Posted by  Jean-Jacques Laublé <jean-jacques.lauble at wanadoo.fr>

Hi Jack.

This is a very theoretical discussion, and I try to apply SD to very
concrete problems.
I think that to illustrate your ideas and to prove that they can have a
practical application, it would be a good idea to show an example even very simple
with a model (we must not forget that SD has a lot to do about modelling)
that shows how to use your ideas and what is the added value of doing it.
Building such a model would give a basis for this discussion.
Otherwise if one cannot build a model illustrating the point, this
discussion has no interest for me. I precise: for me, as it may have an interest for other
people.

I agree that a model is always an hypothesis but what I was writing is about
how models are built. The classical method works with reference modes and
tries to imagine hypothesis that explains these behaviour. Coyle does not
base the way of building models on these reference modes, arguing that it
does not make sense to use reference modes at the same time as basis for the
construction of models and as basis for their validation unless it is only
to verify that the first work has been correctly done and that there is no
error in the process. But it cannot be used twice once for the conceptual
building and twice to verify the same concept.
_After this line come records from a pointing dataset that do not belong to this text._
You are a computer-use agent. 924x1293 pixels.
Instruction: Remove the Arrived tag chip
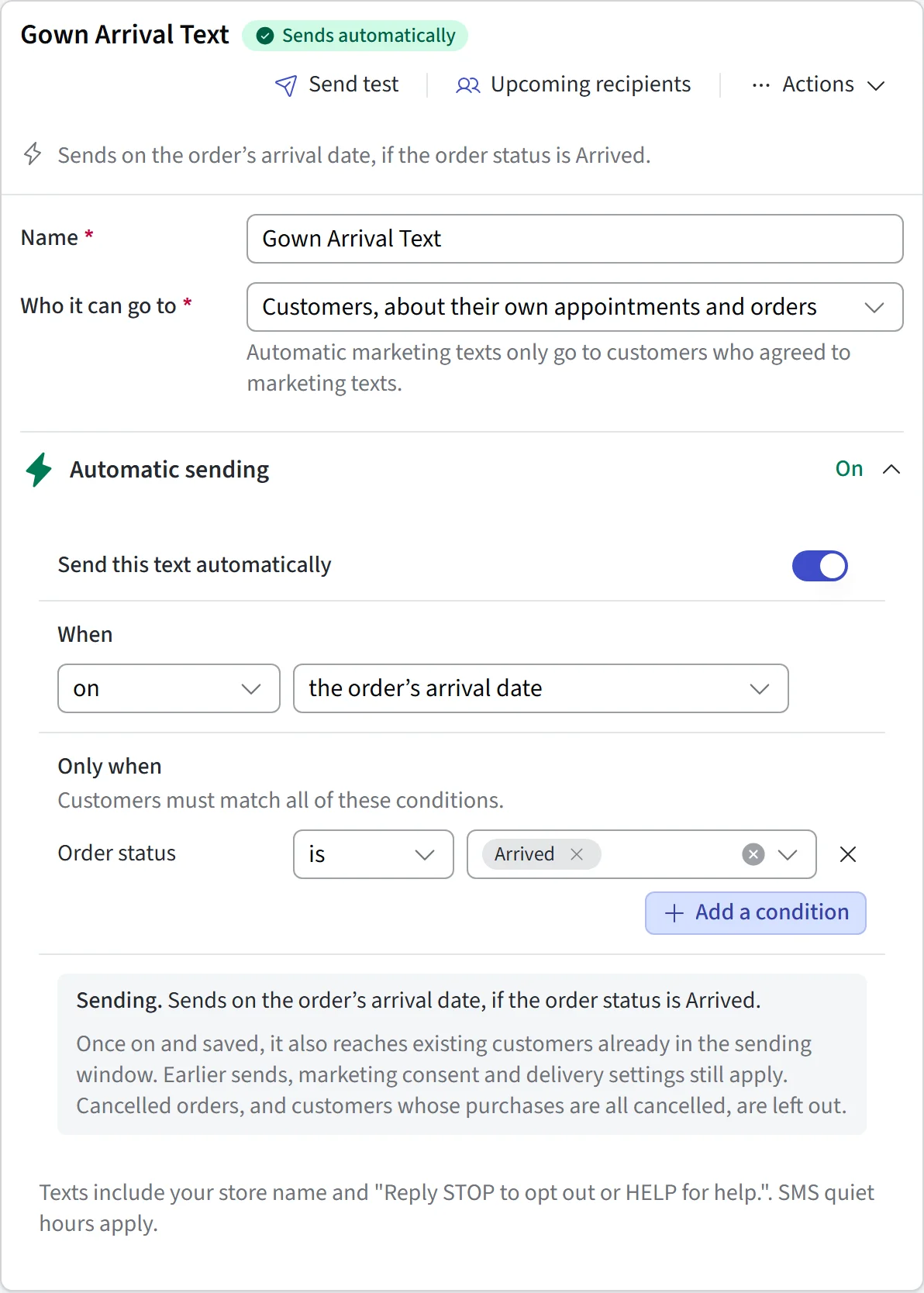point(577,854)
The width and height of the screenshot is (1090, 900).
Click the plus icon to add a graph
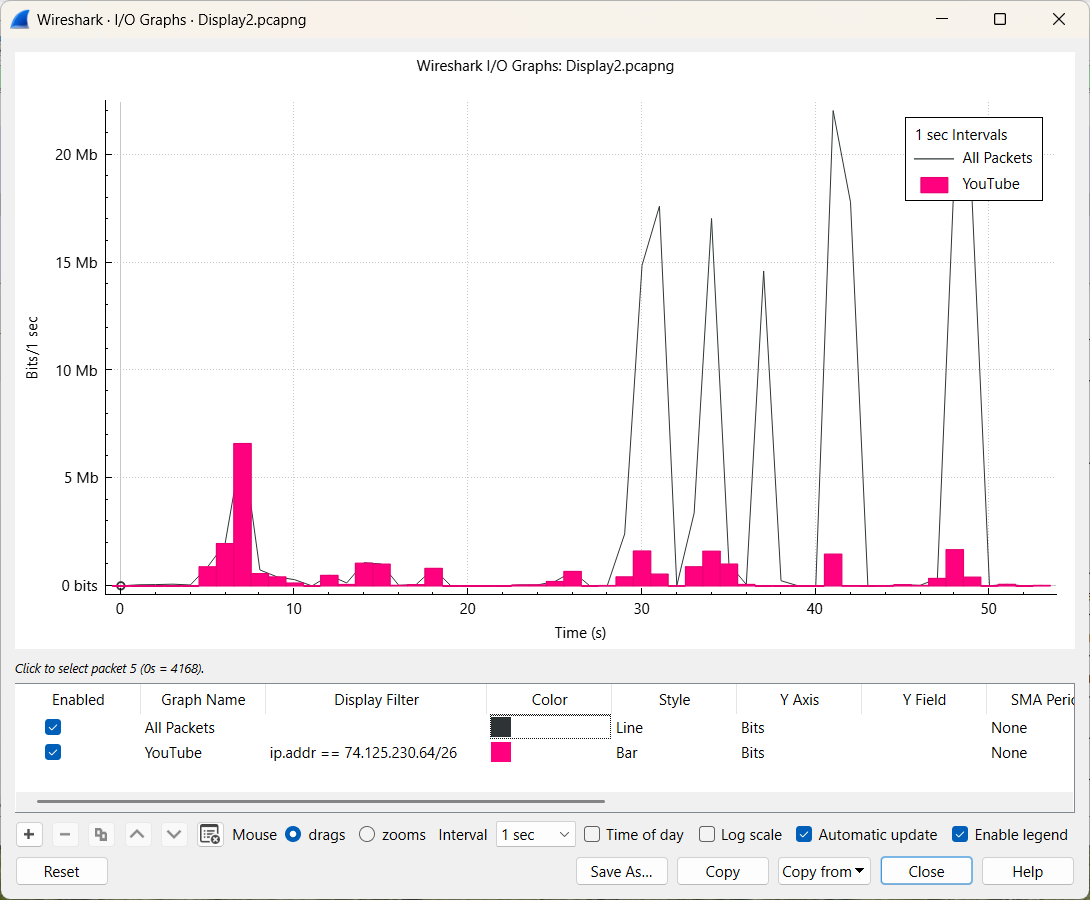click(x=29, y=835)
I prefer to work without explicit reference modes during the building
process, even if I can have them in the back of my mind, because reference
modes are often not available in practical work.
You may have completely new situations where reference modes can be
misleading and it is better to think about diverse scenarios. You may miss
reference modes because of unavailability of data or too high costs to get
them.

If I have reference modes and it is of course a great help, I will try to
use them as a validation tool.

About closed models, Coyle studies both closed and open models.
My problems are mostly and unfortunately open, although I recognize that
working with closed models is better for reasons of simplicity. But I must
adapt my models to both endogenous influence and exogenous ones.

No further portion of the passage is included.